|George Brett's reaction to being called out for excessive pine tar on July 24, 1983. Public domain/fair use claimed, photo credit- http://bleacherreport.com, full cite below|
There is a lot of trouble in the world at this particular time. As I wrote in my last post, living in "interesting times" carries a cost. We're paying the "suggested retail price" for these times and our kids will be stuck with the interest payments.
So when I learned today was the 31st anniversary of the "pine tar" incident at Yankee stadium, I smiled. I smiled because if you're a baseball fan, you know the story. For those of you who are not, here's a recap from Wikipedia:
"On July 24, 1983, the Royals played the Yankees at Yankee Stadium. In the top of the ninth inning with two out, Brett hit a go-ahead two-run homer off of Goose Gossage to put the Royals up 5-4. Upon Brett crossing the plate, Yankees manager Billy Martin cited to the umpires a rule that stated that any foreign substance on a bat could extend no further than 18 inches from the knob. The umpires measured the amount of pine tar, a legal substance used by hitters to improve their grip, on Brett's bat; the pine tar extended about 24 inches. The home plate umpire, Tim McClelland, signaled Brett out, ending the game as a Yankees win. An enraged George Brett charged out of the dugout toward McClelland and had to be physically restrained by two umpires and a Royals coach. Brett was immediately ejected. The Royals protested the game, and American League president Lee MacPhail upheld the protest, reasoning that the bat should have been excluded from future use but the home run should not have been nullified. Amid much controversy, the game was resumed on August 18 from the point of Brett's home run and ended with a Royals win."
Now if a picture is worth a thousand words, a video is worth a million. I tried (and failed miserably) to embed the video into this blog post. However, I have the link in the sources below. Please check out the video at the oh, say, 2:39 minute mark to relive Mr. Brett's...response to being called out for his pine tar transgression.
Even three decades later, the legend lives on. Although George Brett achieved countless accolades as a player, culminating with his elevation to the Parthenon that is the Hall of Fame, this incident is what he is best known for (at least outside of Kansas City). Even the man himself offers these comments:
“That’s what I’m known for. It could be worse,” quipped Brett.
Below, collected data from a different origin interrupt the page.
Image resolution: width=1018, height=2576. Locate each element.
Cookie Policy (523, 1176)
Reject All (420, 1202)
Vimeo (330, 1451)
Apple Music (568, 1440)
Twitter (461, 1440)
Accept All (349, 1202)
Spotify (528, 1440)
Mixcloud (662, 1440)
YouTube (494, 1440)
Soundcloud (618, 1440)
Although in retrospect it is a trivial, almost laughable matter, it still has some significance today. On the one hand, it shows the value of knowing the rules. Billy Martin, the legendary Yankee skipper, drew on years of experience to snatch victory (albeit temporarily) from the jaws of a two-run shot by knowing the rules. On the other, you have to hand it to Brett for his passion.
Please note, I said passion, not violence. If you watch the video, it's clear George is not amused. I have no doubt that he uttered a few words that ended in the letters "E R." Sure, he had to be "restrained" from physically assaulting the umpire. But would he really have hit him? I doubt it. Here's why.
George Brett grew up around baseball. His father and brothers played the game. He was drafted out of high school into the Royals organization. He came of age during what was a golden age of baseball, before steroids and $11.00 draft beers at the ball park. He both knew and respected the game.
Now is it possible his rage might have gotten the best of him? Sure. Prisons across our country are filled with folks whose rage did. And I'm no Brett fan, especially against the Yankees. But if you watch the video, you see (at least I do) someone who is engaging in that most noble of baseball rituals, the rant. It reminds me of Earl Weaver at his best. Angry, profane, the infield as his stage, the kicked dirt as his prop,...and consciously aware of the crowd howling in approval. But not violent.
And in the end, it was Brett and the Royals who had the last laugh. The call was reversed, the home run stood and the Royals won the game a month later. As for the bat, well, it made it to Cooperstown...along with Brett and Billy.
For me, that is the legacy of the pine tar incident. A bit of drama, a bit more of righteous fury and a video that still can make a baseball fan smile. But no violence, no blood shed. And that is a welcome hiatus from what is going on in the world today.